Extracto del documento:

^^^^

En fases precoces de la enfermedad el cáncer gástrico no produce ningún tipo de síntomas por lo que el diagnóstico, en este momento, es generalmente accidental. Se diagnostica por pruebas que se realizan para descubrir otros problemas de salud.
En general los síntomas que puede provocar el cáncer de estómago son inespecíficos. Los más frecuentes son los siguientes:
- Dolor en la parte alta del abdomen (boca del estómago).
- Sensación de plenitud tras la comida (el paciente se siente lleno incluso ingiriendo poca cantidad de alimento).
- En ocasiones pueden aparecer náuseas y vómitos.
- Pérdida de peso: generalmente provocada por la falta de apetito y la dificultad para comer cantidades normales de alimento.
- Si el tumor está próximo a un esfínter (el cardias o el píloro) puede disminuir o cerrar la luz del mismo e impedir que el alimento pase al estómago o al intestino (obstrucción). En este caso puede haber disfagia (dificultad al tragar).

^^^^

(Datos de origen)

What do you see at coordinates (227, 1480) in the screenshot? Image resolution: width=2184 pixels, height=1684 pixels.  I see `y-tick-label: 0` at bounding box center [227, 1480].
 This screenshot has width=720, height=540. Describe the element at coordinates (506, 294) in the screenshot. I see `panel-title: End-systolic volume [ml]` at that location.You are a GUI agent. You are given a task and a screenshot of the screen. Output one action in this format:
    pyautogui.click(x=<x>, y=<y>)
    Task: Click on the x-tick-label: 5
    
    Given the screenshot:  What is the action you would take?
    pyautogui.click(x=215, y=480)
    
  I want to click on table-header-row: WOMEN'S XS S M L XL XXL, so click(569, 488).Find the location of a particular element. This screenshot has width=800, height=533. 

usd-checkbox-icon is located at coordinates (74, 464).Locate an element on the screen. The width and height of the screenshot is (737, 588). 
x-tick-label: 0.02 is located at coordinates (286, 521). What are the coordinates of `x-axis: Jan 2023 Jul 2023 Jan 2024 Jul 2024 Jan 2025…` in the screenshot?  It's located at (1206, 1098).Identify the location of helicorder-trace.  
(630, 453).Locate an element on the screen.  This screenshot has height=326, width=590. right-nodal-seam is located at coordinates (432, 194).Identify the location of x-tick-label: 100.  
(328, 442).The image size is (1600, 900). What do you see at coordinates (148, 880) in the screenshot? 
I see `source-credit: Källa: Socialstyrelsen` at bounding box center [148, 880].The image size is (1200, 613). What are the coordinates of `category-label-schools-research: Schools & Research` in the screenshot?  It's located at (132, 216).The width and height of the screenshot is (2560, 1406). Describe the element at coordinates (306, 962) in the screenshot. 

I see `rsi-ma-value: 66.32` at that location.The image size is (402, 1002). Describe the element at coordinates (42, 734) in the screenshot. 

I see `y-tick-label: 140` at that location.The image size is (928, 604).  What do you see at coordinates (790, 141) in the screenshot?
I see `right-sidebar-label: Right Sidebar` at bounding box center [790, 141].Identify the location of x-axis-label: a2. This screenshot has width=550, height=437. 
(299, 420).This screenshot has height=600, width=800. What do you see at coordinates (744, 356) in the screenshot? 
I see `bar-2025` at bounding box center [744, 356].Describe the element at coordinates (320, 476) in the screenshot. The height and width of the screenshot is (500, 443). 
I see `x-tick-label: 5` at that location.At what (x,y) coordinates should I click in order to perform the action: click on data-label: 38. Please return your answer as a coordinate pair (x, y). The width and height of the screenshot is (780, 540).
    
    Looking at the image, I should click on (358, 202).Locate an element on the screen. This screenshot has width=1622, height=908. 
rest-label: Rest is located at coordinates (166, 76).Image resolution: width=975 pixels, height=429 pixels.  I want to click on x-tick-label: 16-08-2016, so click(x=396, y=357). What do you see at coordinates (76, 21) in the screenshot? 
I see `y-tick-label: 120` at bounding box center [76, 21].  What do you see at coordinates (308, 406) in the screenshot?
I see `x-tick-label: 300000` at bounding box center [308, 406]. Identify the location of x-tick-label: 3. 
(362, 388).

^^^^

Instrucciones de la tarea: Continúa el texto sobre los síntomas del cáncer gástrico a partir de su última frase. Las entradas no son necesarias para resolver esta tarea.

Respuesta:
- El tumor, al crecer en profundidad puede afectar a un vaso sanguíneo y provocar una hemorragia más o menos importante. Esta sangre suele salir con las heces dando lugar a heces negras o melenas.
- La pérdida constante de sangre (oculta o no) puede dar lugar a una anemia. Esta anemia se manifiesta por una serie de síntomas como cansancio, falta de aire, palidez, taquicardia (aumento del ritmo cardiaco), etc.
Es importante que sepa, que estos síntomas pueden aparecer en otras enfermedades distintas al cáncer como la úlcera gástrica.
Sin embargo, ante la aparición de cualquiera de ellos, es fundamental que acuda a su médico para se realice el diagnóstico y tratamiento oportuno.
Antes de asumir que tiene una enfermedad grave, espere a conocer el resultado de las pruebas.